茶艺表演:一盏未凉的旧时光

茶艺表演:一盏未凉的旧时光

我常觉得,所谓“表演”,原是人间最谦卑的事——它不争高下、不抢风头,只把一段静默功夫端出来,请人细看那水如何沸、叶怎样舒、手怎么停顿。而茶艺表演,在今日这喧嚷年代里,竟成了少数仍肯为慢与敬留白的艺术。

水声先至
茶席尚未铺开,耳中已闻壶底微响。不是轰然沸腾,而是初沸时蟹眼乍破、松涛暗涌那一瞬;再迟半刻,则老了气性,失却清冽本味。老师傅总说:“听水如识友。”年轻学徒蹲在炉前盯火候,额上沁汗,眼神比炭灰还沉——原来第一道功课不在手上,而在耳朵里,在肺腑之间预留三分耐心的位置。我们如今连泡面都要按秒计时,哪还记得水也有脾性?可偏偏这一碗薄汤之魂,全系于那几息之间的拿捏。

素衣宽袖里的秩序感
她穿月白色麻布衫子出场,襟口一枚青瓷扣,腕骨伶仃却不单薄。没有锣鼓催场,亦无聚光灯追蹑,唯有一方竹编托盘静静卧着紫砂孟臣罐、若琛杯、玉书煨……器物皆有年岁,釉色温润得像被岁月摩挲过千百遍的手背。动作也极简:提铫注水不过三寸高,悬而不坠;出汤则稳准如尺量,滴不出半星飞溅。有人以为这是排练无数回的结果,其实不然——真正的规矩早化入呼吸节律之中,譬如树生枝桠,非因刻意为之,只是顺其本来姿态罢了。你看她垂眸执盖瓯那一刻,眉宇间并无炫技之意,倒像是正轻轻推开某扇尘封多年的门扉。

茶叶浮沉即人生切片
乌龙蜷曲似墨蝶,遇热水旋舞复展身,由褐转翠,吐纳山岚气息。台下一众观者屏息凝神,仿佛自己也被投入那只小小的白瓷公道杯内,在滚烫与清凉交界处打了个来回。“一片叶子落入水中,改变了它的味道,从此有了茶。”这话人人会讲,但唯有当亲眼见叶片从紧束到伸腰再到缓缓下沉的过程,才真正信服其中所藏的时间重量。这不是魔法,却是对生命节奏的一次郑重摹写:急不得,缓不得,偏斜一分便走了样。

余韵并非散尽之后的空荡
收具时不慌张收拾残局,反将用过的建水轻拭一遍,又取新巾覆好备用器具。末了一盏冷掉的尾水也不弃置,倾进角落陶盆栽养的小丛兰草根际。她说,“喝剩的是客人的情分,不能糟蹋”。此语朴素近俗,却让我心头蓦地一热。当下多少技艺沦为影像快消品,拍完就删、演罢即忘,热闹一阵后只剩数据泡沫泛滥成灾。而这小小一方茶席上的结束仪式,分明是在提醒世人:所有值得留存的东西,都该有个妥帖安放之处,哪怕是一点温度渐褪的气息。

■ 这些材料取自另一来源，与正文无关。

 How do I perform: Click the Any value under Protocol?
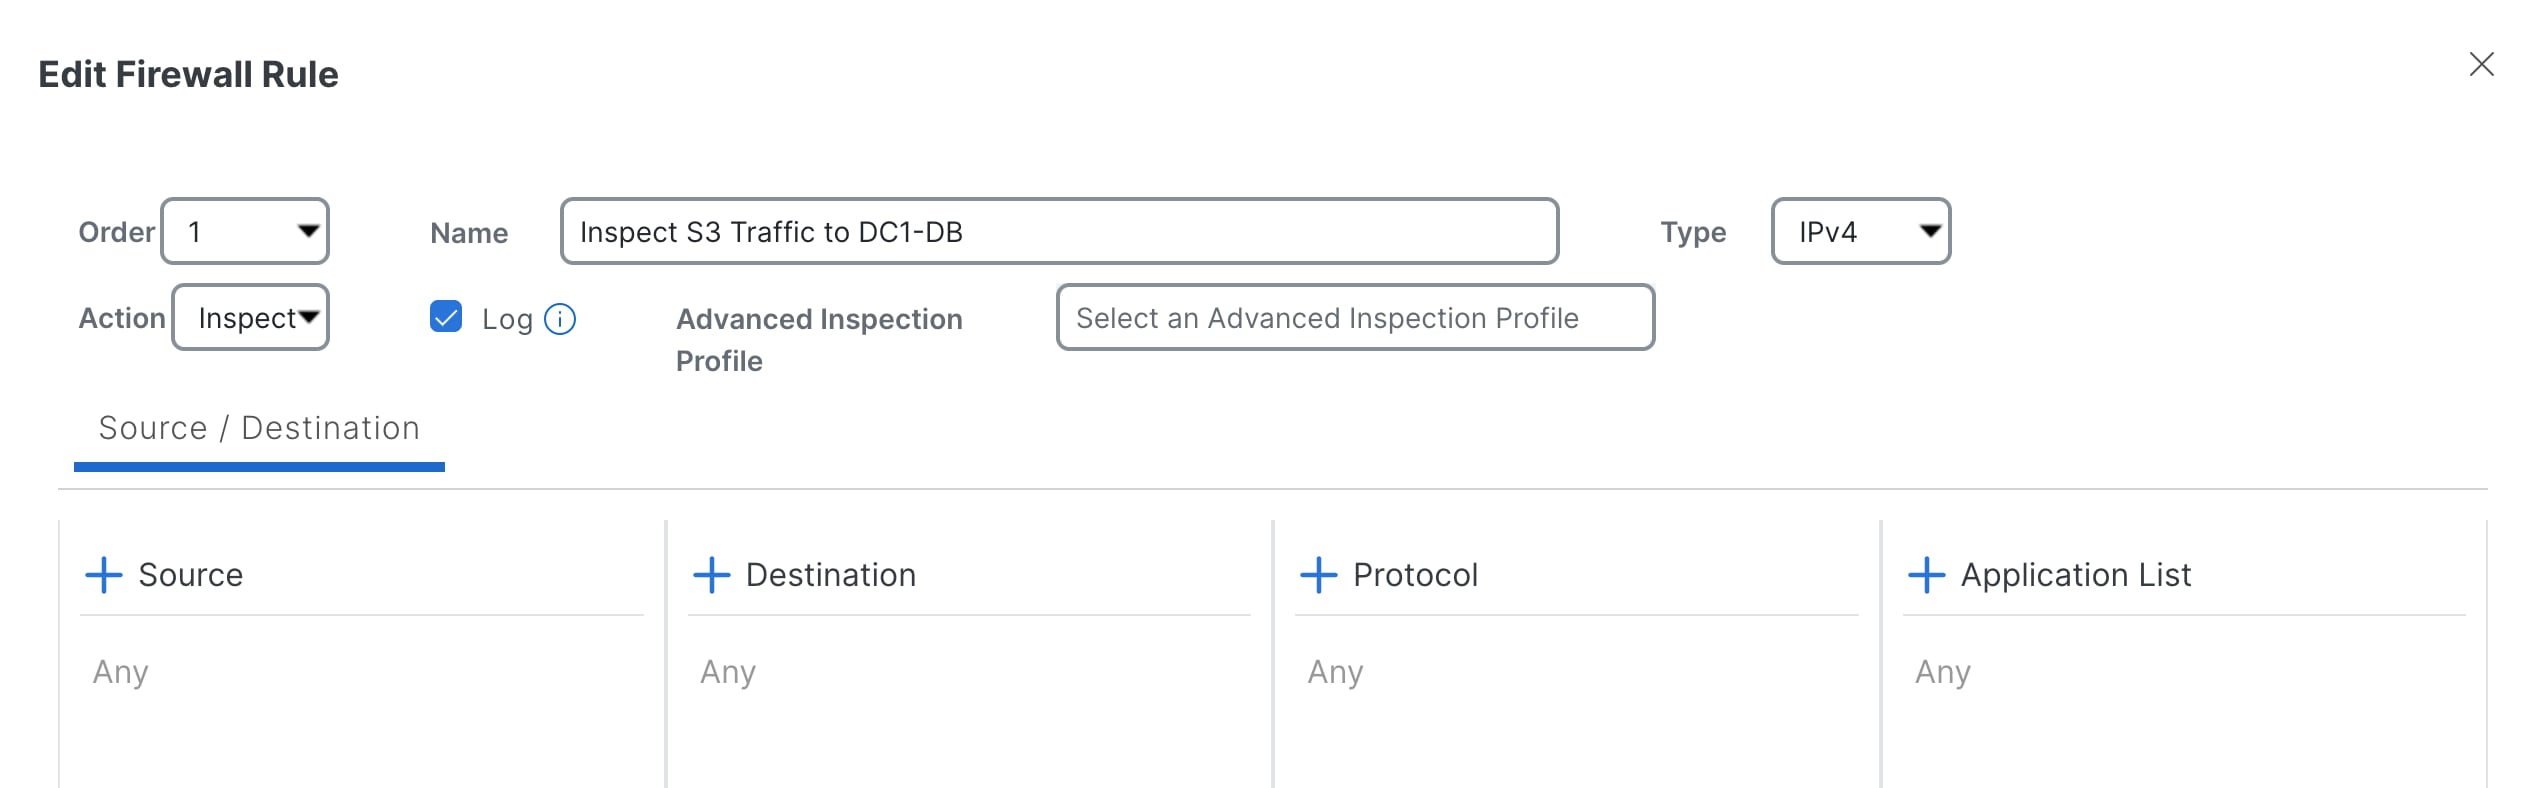click(1335, 672)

离座起身之际,窗外恰掠过一只白鹭,翅尖沾着晚照金粉,无声滑向远岫轮廓线之上。我想起幼时常随祖母赴庙埕春祭,香烟袅绕中老人家跪拜叩首的样子也是这样从容笃定。时代翻页太快,纸页边角早已卷皱发黄,然而只要还有人在认真烧一壶水、等一次花开、守一场沉默升腾后的澄明,那么某些东西终究不会断流。

毕竟人心深处始终渴念一种可以亲手捧住的真实:不必宏大叙事,只需一小撮晒干揉捻过的树叶,在恰当的时候遇见恰好够暖的泉水——然后坐下来,慢慢看着它们重新活过来。